Thursday, April 24, 2008

Noah Ryan, Pilgrim at Tinker Creek

Dillard's interest in the very small is something I don't see very often. She reminds us of the millions of little worlds that play out their stories all around us at all times. The vast multitudes of smaller life make life like ours possible, they fill out a huge food web, effecting and even inhabiting us. The idea of being the host to thousands of being is one that I try to remind myself of occasionally. The idea of personal separation in Western thought (which is the system of thought that, ironically, discovered that these beings exist) and the obsession with purity in things helps us forget that we are indeed the home of many bacteria and microbial beings.
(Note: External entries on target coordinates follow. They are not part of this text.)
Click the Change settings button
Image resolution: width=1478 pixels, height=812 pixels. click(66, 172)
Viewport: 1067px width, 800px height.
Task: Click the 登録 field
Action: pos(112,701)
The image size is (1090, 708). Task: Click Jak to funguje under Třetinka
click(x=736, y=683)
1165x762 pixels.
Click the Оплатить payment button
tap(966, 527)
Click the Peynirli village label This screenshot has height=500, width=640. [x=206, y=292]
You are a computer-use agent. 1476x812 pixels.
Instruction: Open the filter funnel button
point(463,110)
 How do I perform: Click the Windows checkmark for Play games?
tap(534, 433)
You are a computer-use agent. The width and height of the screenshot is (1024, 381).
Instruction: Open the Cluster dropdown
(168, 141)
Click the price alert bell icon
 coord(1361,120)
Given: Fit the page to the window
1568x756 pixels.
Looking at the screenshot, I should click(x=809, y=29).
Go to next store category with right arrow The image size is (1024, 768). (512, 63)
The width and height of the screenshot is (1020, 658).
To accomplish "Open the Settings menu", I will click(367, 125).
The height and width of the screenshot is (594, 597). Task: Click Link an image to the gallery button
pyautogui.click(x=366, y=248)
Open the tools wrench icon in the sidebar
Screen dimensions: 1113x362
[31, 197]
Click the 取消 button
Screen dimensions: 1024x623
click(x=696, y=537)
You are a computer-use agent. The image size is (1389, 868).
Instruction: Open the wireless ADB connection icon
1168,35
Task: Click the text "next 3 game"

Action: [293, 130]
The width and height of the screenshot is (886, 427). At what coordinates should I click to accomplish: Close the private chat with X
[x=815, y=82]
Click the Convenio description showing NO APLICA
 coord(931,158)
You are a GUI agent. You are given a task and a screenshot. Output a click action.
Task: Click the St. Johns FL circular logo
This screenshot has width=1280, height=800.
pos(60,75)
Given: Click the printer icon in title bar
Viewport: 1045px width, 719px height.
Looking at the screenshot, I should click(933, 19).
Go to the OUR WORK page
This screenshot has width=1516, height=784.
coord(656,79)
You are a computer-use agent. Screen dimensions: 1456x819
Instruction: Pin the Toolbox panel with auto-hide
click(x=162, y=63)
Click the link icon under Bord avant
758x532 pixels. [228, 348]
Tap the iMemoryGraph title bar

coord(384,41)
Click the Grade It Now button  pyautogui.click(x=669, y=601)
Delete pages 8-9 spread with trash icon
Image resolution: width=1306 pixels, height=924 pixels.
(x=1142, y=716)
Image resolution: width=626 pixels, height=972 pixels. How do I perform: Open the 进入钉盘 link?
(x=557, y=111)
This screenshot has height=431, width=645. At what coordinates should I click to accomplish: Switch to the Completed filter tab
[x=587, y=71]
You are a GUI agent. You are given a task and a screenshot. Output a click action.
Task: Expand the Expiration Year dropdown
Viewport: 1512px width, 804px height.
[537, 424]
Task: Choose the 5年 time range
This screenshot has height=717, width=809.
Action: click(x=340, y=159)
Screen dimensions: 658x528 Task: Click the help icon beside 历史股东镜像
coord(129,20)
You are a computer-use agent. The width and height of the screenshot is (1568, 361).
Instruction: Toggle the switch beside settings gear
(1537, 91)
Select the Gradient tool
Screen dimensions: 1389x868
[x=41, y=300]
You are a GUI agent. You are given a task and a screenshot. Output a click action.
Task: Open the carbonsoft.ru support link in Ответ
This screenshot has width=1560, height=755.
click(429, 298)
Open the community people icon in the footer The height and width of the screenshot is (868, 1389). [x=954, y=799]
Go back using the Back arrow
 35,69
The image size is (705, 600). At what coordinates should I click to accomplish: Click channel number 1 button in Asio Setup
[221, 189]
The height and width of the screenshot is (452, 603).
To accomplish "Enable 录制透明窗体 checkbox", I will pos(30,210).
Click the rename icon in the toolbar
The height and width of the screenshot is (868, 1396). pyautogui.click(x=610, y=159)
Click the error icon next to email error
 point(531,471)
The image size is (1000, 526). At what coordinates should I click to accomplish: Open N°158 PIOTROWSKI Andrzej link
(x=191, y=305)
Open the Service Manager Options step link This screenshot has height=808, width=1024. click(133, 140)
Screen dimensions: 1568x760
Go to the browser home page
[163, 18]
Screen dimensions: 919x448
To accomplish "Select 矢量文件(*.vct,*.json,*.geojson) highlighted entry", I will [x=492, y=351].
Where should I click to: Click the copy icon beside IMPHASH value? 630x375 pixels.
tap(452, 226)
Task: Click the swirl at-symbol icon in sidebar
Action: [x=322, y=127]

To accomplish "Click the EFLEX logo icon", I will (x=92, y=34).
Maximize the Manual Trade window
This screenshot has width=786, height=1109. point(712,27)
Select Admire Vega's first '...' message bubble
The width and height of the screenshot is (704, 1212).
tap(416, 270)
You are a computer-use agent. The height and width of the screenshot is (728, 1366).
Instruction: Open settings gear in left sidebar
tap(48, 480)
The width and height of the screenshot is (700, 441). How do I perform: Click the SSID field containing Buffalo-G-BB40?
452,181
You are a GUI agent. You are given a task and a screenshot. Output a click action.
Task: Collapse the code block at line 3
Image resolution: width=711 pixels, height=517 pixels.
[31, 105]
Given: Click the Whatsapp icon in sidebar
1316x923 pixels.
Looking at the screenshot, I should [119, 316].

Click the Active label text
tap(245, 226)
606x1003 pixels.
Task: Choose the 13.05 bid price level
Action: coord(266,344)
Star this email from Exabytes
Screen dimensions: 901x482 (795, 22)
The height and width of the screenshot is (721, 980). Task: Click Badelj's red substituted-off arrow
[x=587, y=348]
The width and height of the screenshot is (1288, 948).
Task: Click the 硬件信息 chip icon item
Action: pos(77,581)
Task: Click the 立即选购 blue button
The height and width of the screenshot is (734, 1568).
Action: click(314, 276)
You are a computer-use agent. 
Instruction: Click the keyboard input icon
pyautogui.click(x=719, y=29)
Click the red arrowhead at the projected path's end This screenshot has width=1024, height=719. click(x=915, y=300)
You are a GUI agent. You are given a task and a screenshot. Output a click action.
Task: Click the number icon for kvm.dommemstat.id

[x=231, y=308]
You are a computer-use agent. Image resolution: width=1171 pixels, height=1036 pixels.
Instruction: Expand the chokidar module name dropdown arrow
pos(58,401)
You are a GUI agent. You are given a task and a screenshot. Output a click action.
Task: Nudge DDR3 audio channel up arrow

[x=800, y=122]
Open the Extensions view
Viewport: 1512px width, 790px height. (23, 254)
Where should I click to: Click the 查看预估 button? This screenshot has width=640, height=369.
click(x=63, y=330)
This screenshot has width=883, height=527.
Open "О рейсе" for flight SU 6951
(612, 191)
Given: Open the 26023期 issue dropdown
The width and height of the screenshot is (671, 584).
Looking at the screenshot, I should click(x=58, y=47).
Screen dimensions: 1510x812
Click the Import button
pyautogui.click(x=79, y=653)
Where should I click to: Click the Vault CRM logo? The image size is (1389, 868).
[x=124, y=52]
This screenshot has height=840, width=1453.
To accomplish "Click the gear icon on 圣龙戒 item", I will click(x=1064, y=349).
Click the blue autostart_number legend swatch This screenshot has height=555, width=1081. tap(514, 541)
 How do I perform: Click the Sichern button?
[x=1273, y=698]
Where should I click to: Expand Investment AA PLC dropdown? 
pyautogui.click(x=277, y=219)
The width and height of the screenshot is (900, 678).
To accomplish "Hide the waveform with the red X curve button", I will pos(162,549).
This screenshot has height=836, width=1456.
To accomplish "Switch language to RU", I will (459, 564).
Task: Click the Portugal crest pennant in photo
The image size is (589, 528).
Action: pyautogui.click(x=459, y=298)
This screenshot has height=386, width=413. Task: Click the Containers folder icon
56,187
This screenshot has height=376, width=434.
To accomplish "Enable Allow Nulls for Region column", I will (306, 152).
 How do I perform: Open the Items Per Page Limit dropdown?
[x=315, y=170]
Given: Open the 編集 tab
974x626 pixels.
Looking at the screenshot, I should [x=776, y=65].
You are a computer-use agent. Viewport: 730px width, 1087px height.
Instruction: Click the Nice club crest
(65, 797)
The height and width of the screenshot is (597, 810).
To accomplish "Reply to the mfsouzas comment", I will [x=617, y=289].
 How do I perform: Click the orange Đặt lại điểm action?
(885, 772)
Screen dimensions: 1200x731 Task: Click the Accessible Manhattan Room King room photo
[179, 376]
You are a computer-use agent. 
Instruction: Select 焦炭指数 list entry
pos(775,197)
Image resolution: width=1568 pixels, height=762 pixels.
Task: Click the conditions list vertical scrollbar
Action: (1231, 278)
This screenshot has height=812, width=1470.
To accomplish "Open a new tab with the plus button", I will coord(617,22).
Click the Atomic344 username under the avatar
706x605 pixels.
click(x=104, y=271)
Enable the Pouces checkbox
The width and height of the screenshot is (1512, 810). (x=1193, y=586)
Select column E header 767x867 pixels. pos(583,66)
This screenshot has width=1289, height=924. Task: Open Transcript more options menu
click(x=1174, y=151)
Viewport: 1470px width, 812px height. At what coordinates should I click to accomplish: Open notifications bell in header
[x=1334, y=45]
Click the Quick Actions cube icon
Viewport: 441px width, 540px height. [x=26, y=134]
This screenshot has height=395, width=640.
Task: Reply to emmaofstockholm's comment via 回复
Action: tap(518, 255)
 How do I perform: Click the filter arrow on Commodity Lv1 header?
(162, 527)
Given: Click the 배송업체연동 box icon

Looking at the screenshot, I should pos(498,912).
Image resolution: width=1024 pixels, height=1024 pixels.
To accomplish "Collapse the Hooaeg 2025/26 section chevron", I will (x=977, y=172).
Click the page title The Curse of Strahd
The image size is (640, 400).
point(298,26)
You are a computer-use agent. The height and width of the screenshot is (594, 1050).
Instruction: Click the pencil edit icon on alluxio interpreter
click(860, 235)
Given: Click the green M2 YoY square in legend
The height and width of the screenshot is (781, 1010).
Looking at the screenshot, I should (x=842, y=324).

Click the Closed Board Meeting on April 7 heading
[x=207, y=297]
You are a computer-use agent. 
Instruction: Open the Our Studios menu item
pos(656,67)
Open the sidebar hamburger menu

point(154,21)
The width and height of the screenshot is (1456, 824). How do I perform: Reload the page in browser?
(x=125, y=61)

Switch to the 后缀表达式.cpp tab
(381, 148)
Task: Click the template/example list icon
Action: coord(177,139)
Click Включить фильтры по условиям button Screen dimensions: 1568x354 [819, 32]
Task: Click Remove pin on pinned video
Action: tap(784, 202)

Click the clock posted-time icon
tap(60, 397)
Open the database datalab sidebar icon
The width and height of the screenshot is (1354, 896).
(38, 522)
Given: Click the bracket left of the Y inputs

The mind body problem seems like a absurd joke when I think about how much the neurons in my brain benefit from the bacteria in my stomach. They eat us and help us live. This is a sort of connectedness to the world that is easy to forget (microscopic things tend to be). While it brings up a lot of questions about what the "I" is and all that, but what I want to say is that we are intimately connected to the world every minute of every day, even in when we separate ourselves in our houses (inhabited by spiders and ants and beetles and many other things) we are still connected to thousands of lives. We carry the reality of inhabited places everywhere we go, inside of us. I find myself wanting to eat yogurt, just to add some more little beings, to be that much more an inhabited place (A being can be a (sacred) place!).
I'm just glad to be part of it all.

1 comment:

Kip Redick said...

I like the thought that, to a sick-inducing bacteria or yogurt culture or even a grody little parasite (well, it's grody to me, because I like my relationships to be symbiotic, thank you very much)... to those little bitty things, *I* am a sacred place! Li'l ol' me! I am like a magic cave to them, with wiggly innards as cave walls! My navel is the navel of their world... now I have to go thank about that. Cheers, Noah!